JoeTheJuggler said:
You're attempting to redefine censorship such that the term "de facto censorship" has meaning.
The CU ruling is what did that.
No it didn't. I'm talking about conventional usage. Censorship, in this context, is government restriction of speech. Even more broadly the term means
someone is restricting speech. The term "
de facto censorship"--where free speech is somehow restricted without anyone doing it-- is logically inconsistent and meaningless.
And you're using this meaningless term to support an argument that says then it's possible to restrict speech in order to increase speech.
Strawman argument. Poisoning the well. Slippery slope. These are analogies
[ETA: Those are not analogies. Those are types of informal fallacies.]
Those terms have meanings. I have not committed any of those fallacies. I criticized your analogy as being unnecessary and not constituting an argument. The proper role of analogy is to make something more clear. I understand your position perfectly well, so there is no need for any analogizing.
And spending is now defined as speech. We're going in circles again.
Only if you keep falsely insisting that spending has been defined as speech. It has not. I've already given you a simple example of spending to influence elections that is not considered speech and is not protected by the First Amendment.
We're only going in circles because you keep insisting the facts are other than as they are.
Carelessly worded. The Court held that the government has no anti-corruption interest in limiting independent expenditures.
Cite?
The court held no such thing--unless what you mean is no anti-corruption interest that outweighs free speech rights.
I don't understand why you would think that would matter.
Math. The number of possible eligible voters dramatically increased (nearly doubled at that moment.)
At any rate none of this historical data proves that the Citizens United decisions of 2010 to strike down parts of the McCain Feingold law of 2002 somehow caused a decrease in voter participation. So whatever point you're trying to make from the historical data is irrelevant to this discussion.
Have a look at this graph:
Would you like to argue that disillusionment with our political system is not the reason why such a large segment of the elegibles consistently abstain?
Nice try, but it's not my argument, and it's irrelevant to the current discussion. I'm merely pointing out that you have not proven that disillusionment without or political system is the reason for relatively low voter participation.
I provided a model we might have used to test your assertion that de facto censorship is a self-contradictory concept, but you dismissed it as a flawed form of argument.
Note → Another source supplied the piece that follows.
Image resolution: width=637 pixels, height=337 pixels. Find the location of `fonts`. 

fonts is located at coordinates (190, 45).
Do you consider argument by assertion to be superior to argument by analogy?
There is no such thing as "argument by assertion". An assertion is simply an assertion. And your analogy is unnecessary. It did not "model" any test of the inherent contradiction in "
de facto censorship". [ETA: And I understand your point perfectly well. You're claiming that government restriction of speech rights is justified because the fact that smaller voices are "drowned out" by the bigger voices wrt electioneering is itself a type of censorship. But that's not censorship, so your argument fails. There is no First Amendment right that your voice not be drowned out.]
I'd like to see your evidence that people's minds weren't changed.
That's also an illogical way to reason. And my thesis is not the people's minds weren't changed. I was pointing to the flaw in your holding out that people's minds weren't changed as evidence (somehow) of the need to protect them from the harmful effects of this extra electioneering.
On this point, you argued a tautology as if it had any meaning. You said the reason the extra electioneering didn't turn the election is that it couldn't possibly change people's mind about a candidate that they really disliked. I pointed out that if that's so, then it's evidence against there being a harmful effect.
You say that the voters need to be protected from this "harmful" electioneering even if they are immune to harm from it.
Is there any hypothetical election outcome that you wouldn't be able to use as evidence for the "harmful" effect of this electioneering?
And again, I point out that the liberal approach is generally to trust human nature. Your position seems to rely on a view of voters as not being able to take care of themselves in a world with free speech.
In fact, the evidence provided earlier in this thread points to the fact that all that spending doesn't make much difference. And my position is that the court made the correct call in saying the public interest in limiting speech doesn't outweigh the speech rights.